Mechanical Technology has already cofounded a company that sells refrigerator-sized commercial and residential fuel-cell power plants. Now, Mechanical Technology is setting its sights on smaller things, starting with charging devices. "We are very optimistic about the prospects for commercializing this," says Mechanical Technology's Gottesfeld, former director of the Los Alamos lab's fuel cell research program. "We are not only looking at chargers but a complete system for cell phones. We're also looking at other possibilities like laptops, the toy market and power tools."

Motorola and Korea's Samsung are also actively developing prototypes. Hyuk Chang, a principal researcher at the Samsung Advanced Institute of Technology outside of Seoul, says the company's goal is to demonstrate working models in a year, again with charging devices leading the way. "I think it will take another two years to get from the lab into customers' hands," says Chang. "The hard question is what will be the first application."

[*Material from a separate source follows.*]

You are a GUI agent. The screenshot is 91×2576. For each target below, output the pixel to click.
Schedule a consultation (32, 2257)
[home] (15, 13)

At Motorola, fuel-cell project leader Jerry Hallmark is pursuing a strategy that promises smaller fuel cartridges. He says the company has developed tiny fluid systems that would continually recycle the water in the methanol-water fuel mixture. Replacement cartridges could just carry undiluted methanol. "The fuel cell can't run on concentrated methanol; it needs a dilute solution. But you don't want to carry a dilute fuel," he says. Hallmark adds it will likely take three to five years for any company-including Motorola-to begin selling a product.